▶ _TASK DIRECTIONS_
In duplicating the lines below, keep every word unchanged and drop the pictures.

-*-

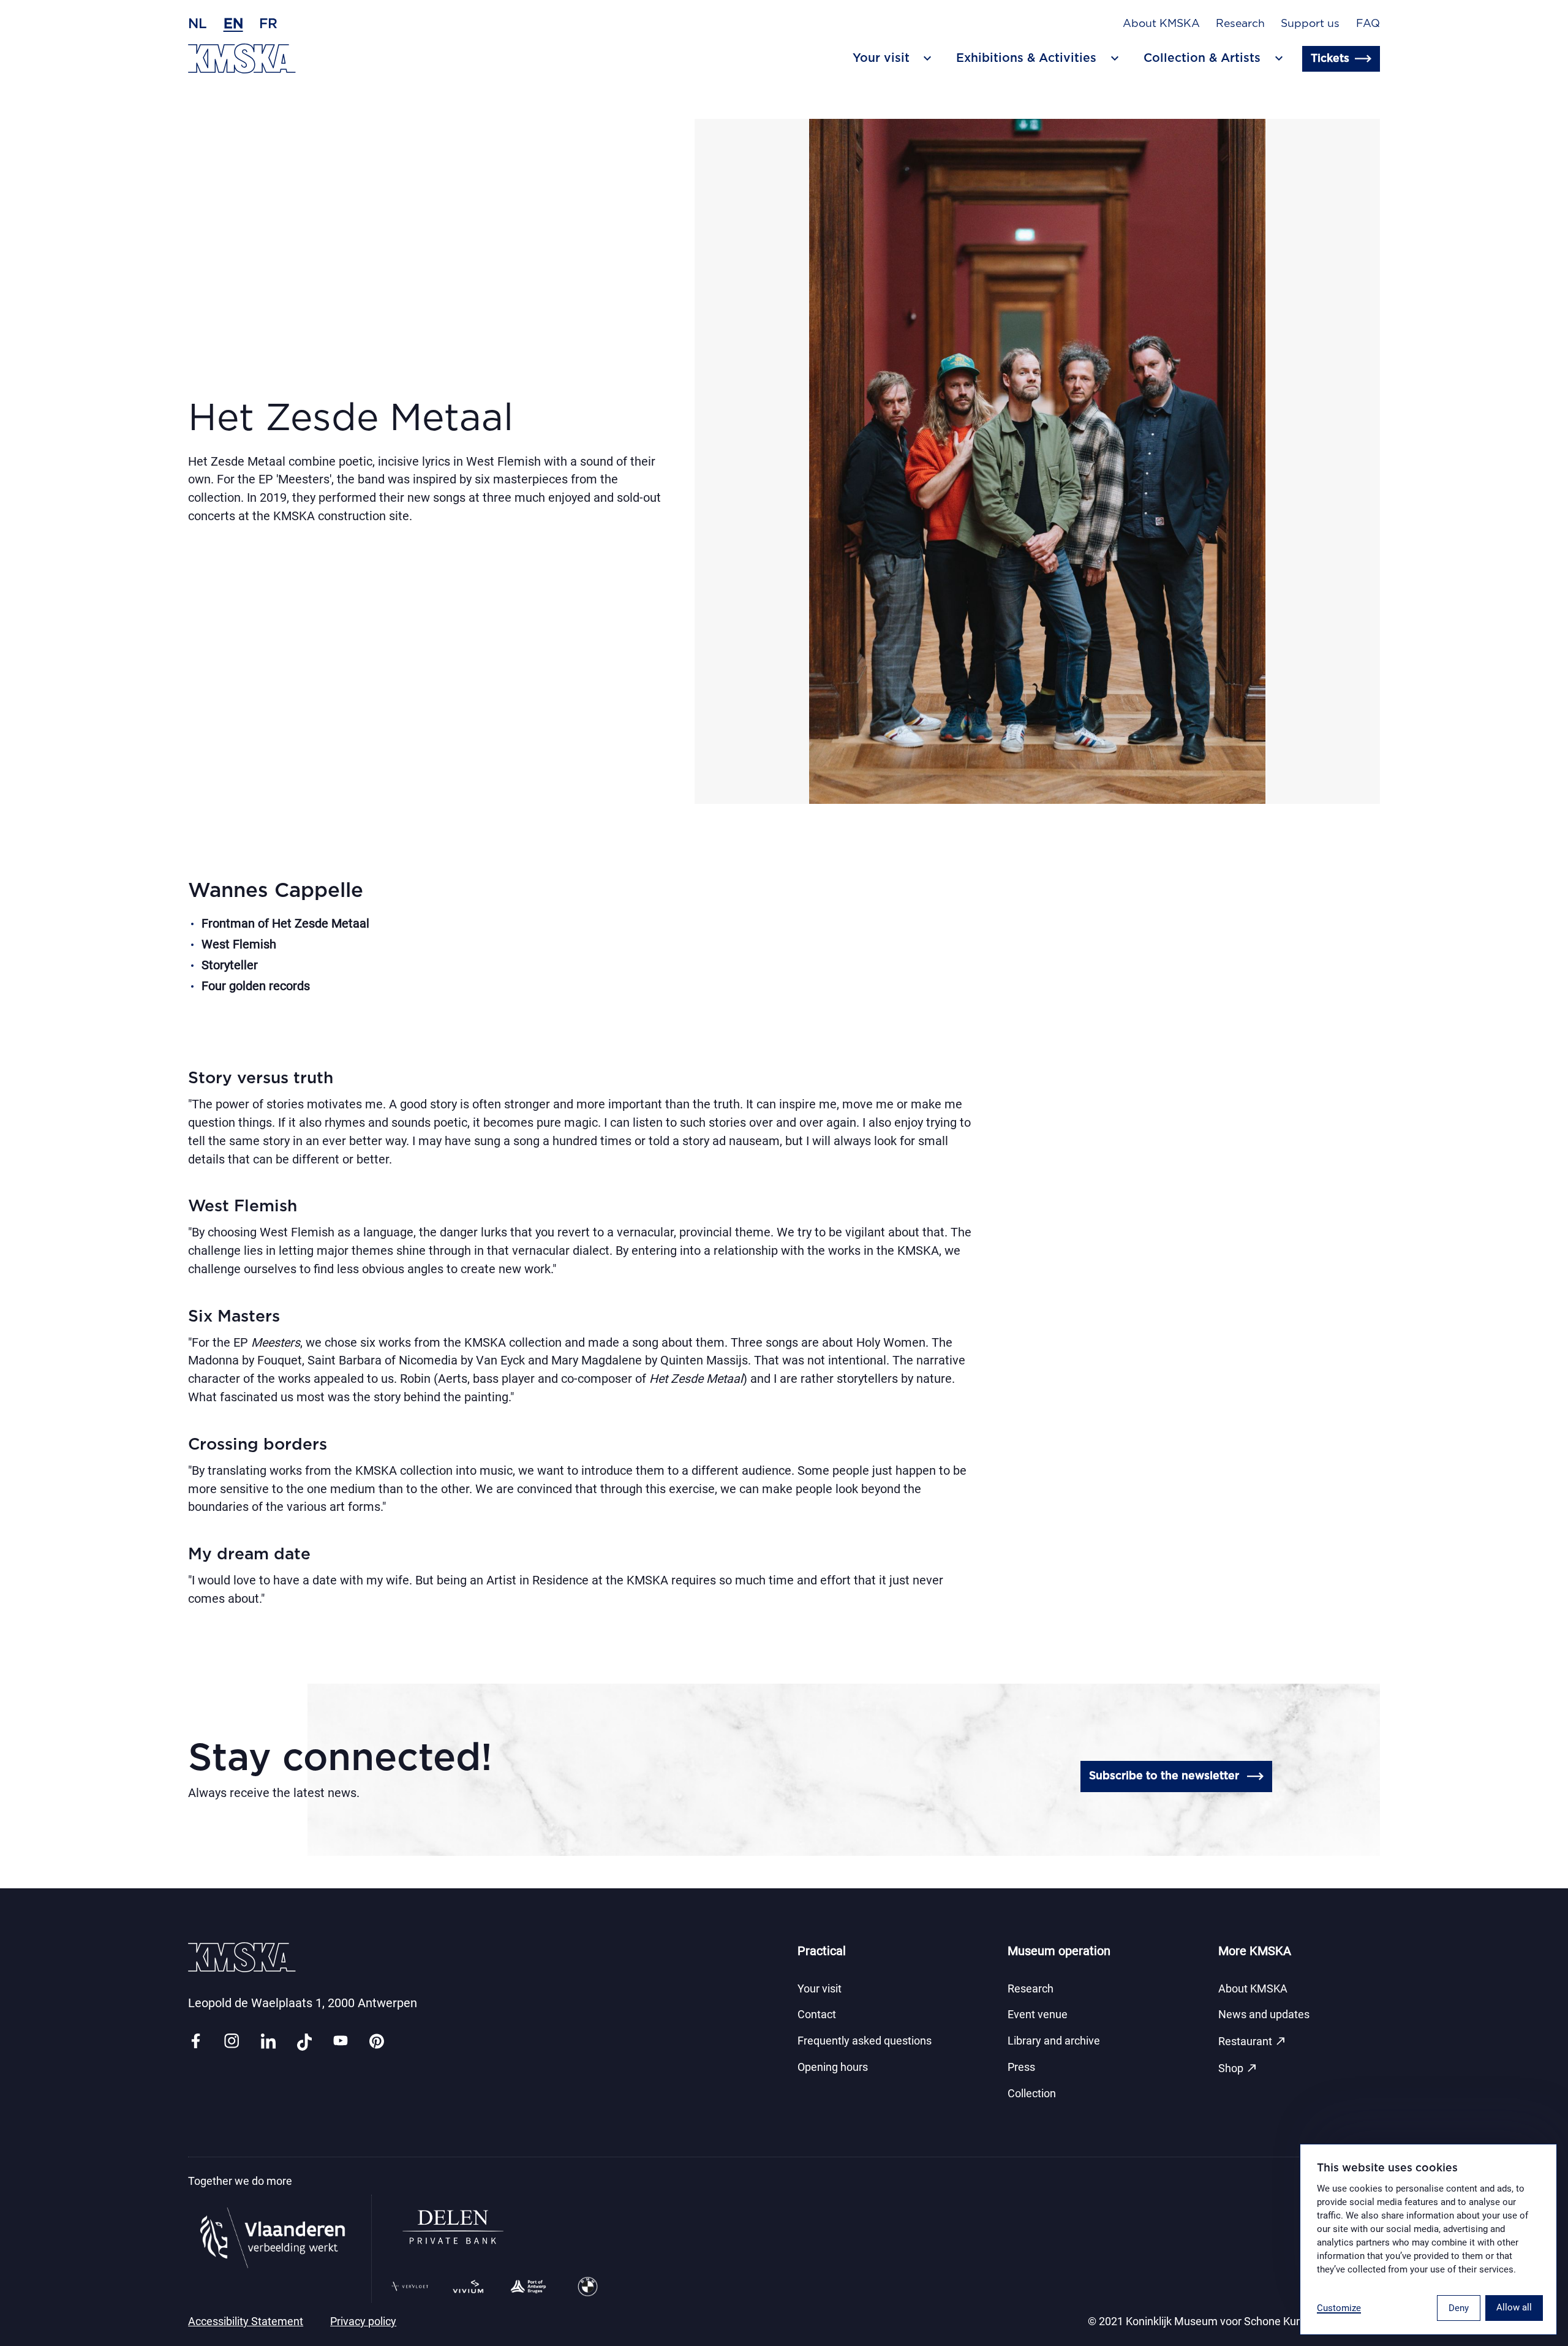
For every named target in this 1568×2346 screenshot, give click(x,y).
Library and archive (1054, 2041)
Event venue (1038, 2014)
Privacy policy (363, 2321)
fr (268, 24)
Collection (1032, 2093)
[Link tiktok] (304, 2042)
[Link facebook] (195, 2042)
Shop (1238, 2067)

-*-

▶ _RESULT OF THIS TASK_
For every named target in this 1568×2346 screenshot, give click(x,y).
Library and archive (1054, 2041)
Event venue (1038, 2014)
Privacy policy (363, 2321)
fr (268, 24)
Collection (1032, 2093)
[Link tiktok] (304, 2042)
[Link facebook] (195, 2042)
Shop (1238, 2067)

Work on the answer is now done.